Saturday Night Live 
In the summer of 1980, Piscopo was hired as a contract player for Saturday Night Live. The show had gone through a major upheaval when all the writers, major producers, and cast members left that spring. The new cast bombed with critics and fans with the exception of Piscopo and Eddie Murphy. As a result, they were the only two cast members to be kept when Dick Ebersol took over the show the following spring. With the success of SNL, Piscopo moved to the wealthy borough of Alpine, New Jersey.

Piscopo was best known for his impressions of celebrities, including Frank Sinatra. Piscopo rewrote the lyrics for a Sinatra sketch with the help of Sinatra lyricist Sammy Cahn and recalled that, "by the grace of God, the old man loved it." Piscopo had an occasional spot on the Weekend Update segment as a bombastic sports commentator who would pose a series of questions and usually follow them up with a loud, “Who cares?”. Piscopo and Robin Duke also played The Whiners.

Post–Saturday Night Live career 
Piscopo left Saturday Night Live at the end of the 1983–1984 season. In 1984, he starred with Michael Keaton in the movie Johnny Dangerously, which was met with mixed reviews. He also starred in an HBO special and wrote a book for Pocket Books titled The Piscopo Tapes. An album, New Jersey, for Columbia Records, followed in 1985 and an ABC special titled The Joe Piscopo New Jersey Special in May 1986. In 1987, Piscopo was mentioned in Tom Petty and the Heartbreakers' No. 1 rock single "Jammin' Me".

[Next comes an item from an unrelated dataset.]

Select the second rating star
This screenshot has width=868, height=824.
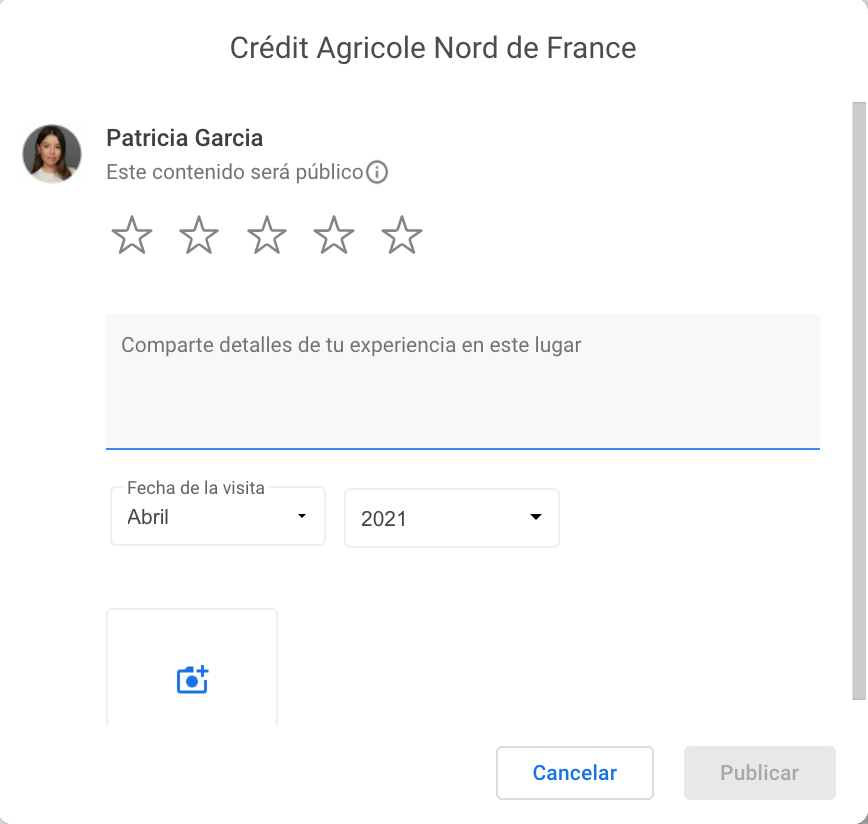pos(199,235)
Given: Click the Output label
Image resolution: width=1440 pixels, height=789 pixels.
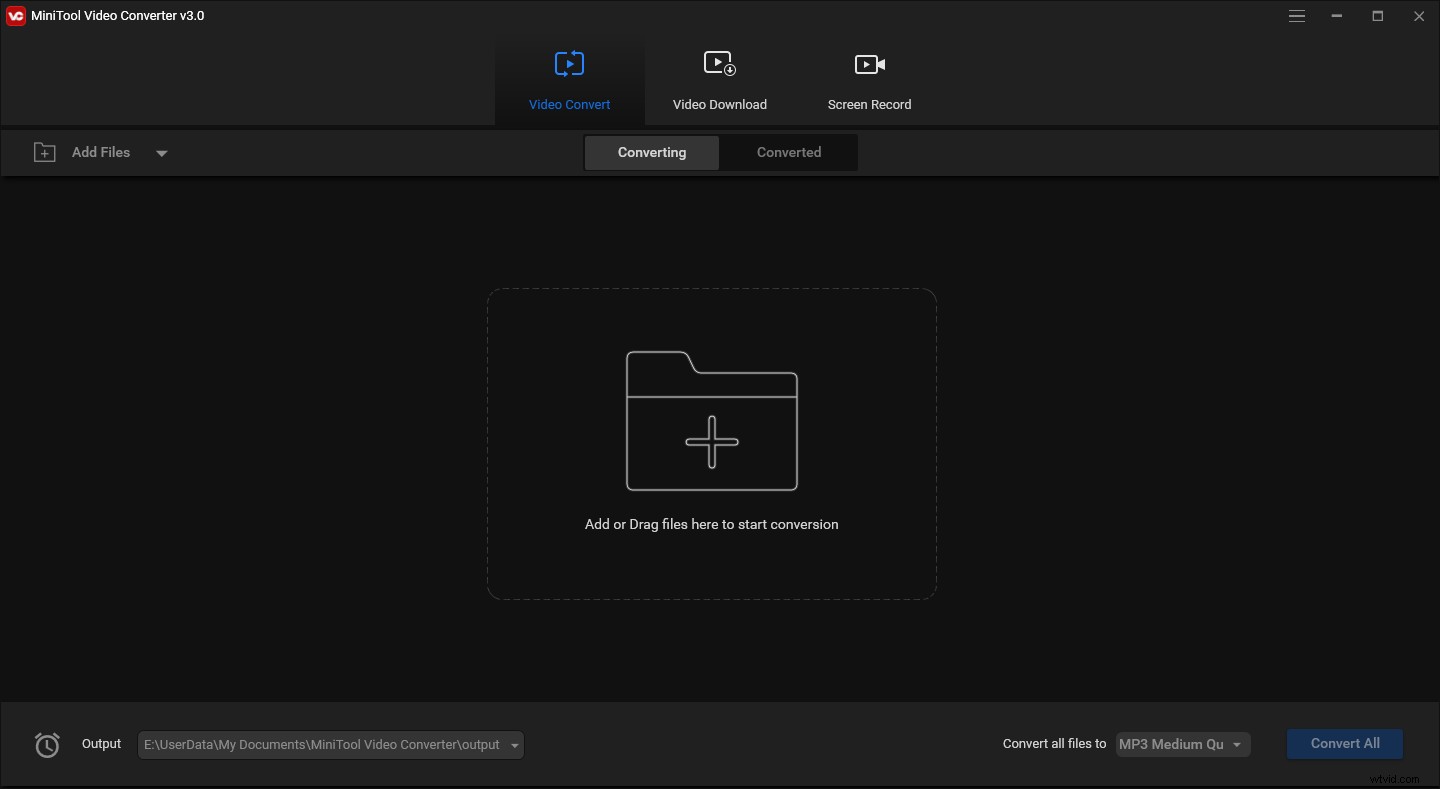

In the mid-to-late 1980s, Piscopo developed an interest in bodybuilding. He first became involved with it when he was doing impressions of Bruce Springsteen on SNL. He appeared on the cover of Muscle & Fitness magazine in April 1988 and again in June 1990. In the 1990 issue, he said, "Some people in Hollywood think I'm nuts with this bodybuilding stuff. They'll say, 'You're getting too big. You'll hurt your career.' But they don't understand that high that comes from a workout, the challenge, and the personal victory."

Since January 2014, Piscopo has hosted Piscopo in the Morning, a radio show from 6:00 am to 10:00am weekdays on 970AM The Answer in New York City. From the inception of his radio program until June 2020, Piscopo's program was produced by Frank Morano, who also served as an on-air contributor. Starting on December 13, 2020, Piscopo also began to host the Ramsey Mazda Sunday Nights with Sinatra on 770 AM WABC in New York and WABC's sister station 107.1 FM WLIR in Hampton Bays.

Piscopo considered running as an independent for governor of New Jersey in 2017 based in part on the political success of Donald Trump, for whom he campaigned in 2016. He was encouraged by a number of political figures, including former New York City mayor Rudy Giuliani. However, in May 2017, he ultimately decided not to run. Piscopo has been active in a band and performed stand up and music at a political rally hosted by businessman Mike Lindell in May 2021.

Personal life
Piscopo was diagnosed with thyroid cancer in 1990. In 1973, Piscopo married Nancy Jones. They had one child and divorced in 1988. In 1997, he married Kimberly Driscoll, who was his son's nanny when Piscopo was married to Jones. They had three children and divorced in 2006. 

Piscopo is a resident of Lebanon Township, New Jersey, and has also lived in Tewksbury Township, New Jersey. 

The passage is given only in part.